Oxfam acknowledges these issues but nevertheless defends its approach. "While the measure is indeed imperfect," an Oxfam spokesperson told Money via email, "it’s the best measure capturing the extent of the global wealth disparity at our disposal today."
Indeed, the "net wealth" approach does capture some of the economic challenges that many middle-class Americans currently face. Using debt to finance one's lifestyle can be a boon in good years, but leaves one vulnerable in the event of a job loss or other income disruption.
The ability for people with no net assets to live well in rich countries, argues Branko Milanovic, senior scholar at CUNY's Luxembourg Income Study Center, obscures these sorts of risks.

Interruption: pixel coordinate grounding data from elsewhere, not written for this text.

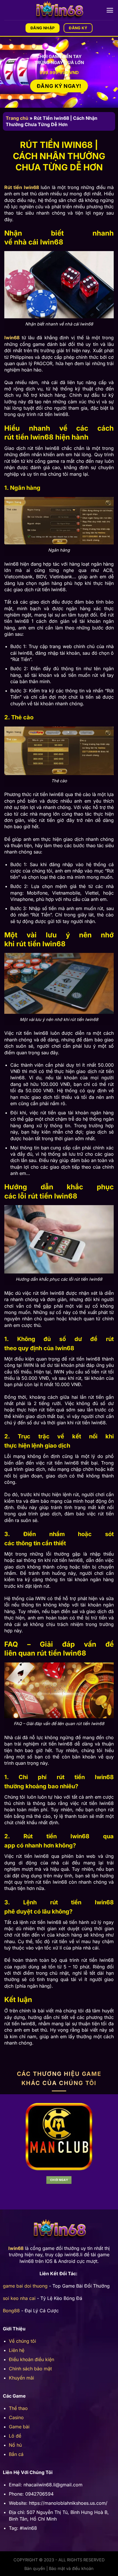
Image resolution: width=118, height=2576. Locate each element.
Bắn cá (16, 2454)
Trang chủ (17, 118)
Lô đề (15, 2436)
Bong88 (11, 2310)
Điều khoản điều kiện (31, 2359)
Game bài (19, 2426)
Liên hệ (16, 2350)
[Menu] (110, 10)
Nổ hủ (15, 2445)
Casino (16, 2417)
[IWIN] (59, 10)
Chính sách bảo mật (30, 2368)
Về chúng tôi (22, 2341)
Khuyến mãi (21, 2378)
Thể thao (18, 2408)
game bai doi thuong (25, 2286)
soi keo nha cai (19, 2298)
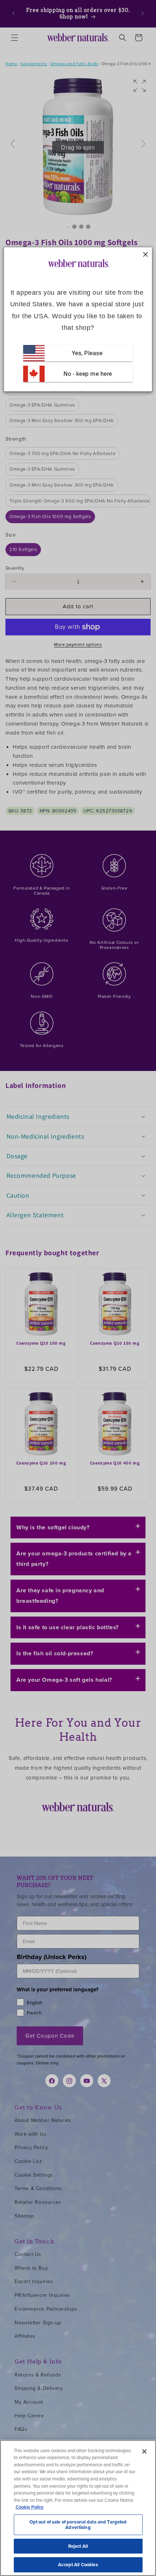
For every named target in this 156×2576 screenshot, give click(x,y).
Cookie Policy (30, 2507)
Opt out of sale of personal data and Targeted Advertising (78, 2524)
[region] (78, 2508)
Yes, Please (87, 353)
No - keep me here (87, 373)
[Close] (144, 2451)
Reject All (78, 2546)
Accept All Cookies (78, 2564)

"This is very important because people who have lots of wealth can ride out a crisis much better," says Milanovic. Wealth also buys power in a way credit does not. "For political reasons, ownership of wealth is important," Milanovic argues. Without unleveraged capital, "even if you have a nice life, you won't be able to have much political influence."
But while Milanovic makes a compelling case for wealth's connection to standards of living, others question the focus on numbers that seem to minimize significant progress made toward global equality over the last half century.
"It’s strange that we're going to emphasize the gap between the world’s richest person and people in lowest income distribution given the fact that the person in the middle has actually seen a faster progress in his or her living standards since the mid to late 1970s than at any point in human history," says Brookings' Burtless. "There’s a certain irony."